そもそも、天然ガスは石油を掘り出したときの副産物で今までは燃やして処分していました。しかし、天然ガス焼却後のクリーンさに着目されたり、圧縮・貯蔵技術の発達により有効利用できるようになったために、世界で天然ガスの利用が増えてきたわけです。
そこへ、原油・石油価格の高騰が天然ガス需要に拍車を掛けました。原油・石油は化成品にも応用されるために、商品需要が世界的に増えると燃料としての原油・石油も高値になってしまします。しかし、燃料としてしか利用されない天然ガスは、商品需要の急伸による影響をあまり受けず、原油・石油よりも価格上昇が抑えられてきたのです。そのため、天然ガスを利用しようとする人々が増えたのです。

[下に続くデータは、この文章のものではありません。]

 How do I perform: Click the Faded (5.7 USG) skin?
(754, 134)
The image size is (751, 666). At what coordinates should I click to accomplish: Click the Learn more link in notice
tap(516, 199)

今週号の日経ビジネスを読んでいたら、以下のような記事がありました。
| 弾ける前に萎む天然ガスバブル 原油高で一躍脚光浴びたが、供給不足に顧客困惑 (中略) そして、たとえ供給不安が遠のいたとしても、天然ガスは価格の高止まりが予想される。米国を中心にLNGの消費は急拡大し、世界の様々な地域でLNG関連のプラント建設に追われる千代田化工建設の関係者はこう言う。 「LNG市場は売り手市場になった。日本が、かつてのような長期契約で安定した価格で調達することは、もはや難しくなっている」 世界に広がる天然ガスバブル。その終息点はまだ見えない。 |
世界的に見れば需要は今後増える一方ですから、ガス価格が安定するためには供給量を増やすしかありません。石油・原油と違い天然ガスはまだ供給インフラを整えることで供給量が増える可能性があるのが唯一の救いでしょうね。(←あくまでも経済的に見れば)
P.S.
環境的に見ると、エネルギー需要自体は悪でしかないのですが…。
P.S.
今週頭に、液化石油ガス販売会社の新海能源が減益になったというニュースでてますね。減益の一方で、売り上げが2倍程に伸びてるようです。ニュースを斜め読みしたら、とりあえず貯蔵タンクを増やしていくみたいですね。設備投資先行型のビジネスなので拡大期は大きな減価償却費が乗っかってくるのはしょうがないですが…。負債比率が一定水準以上にならないように経営してもらえれば良いですね。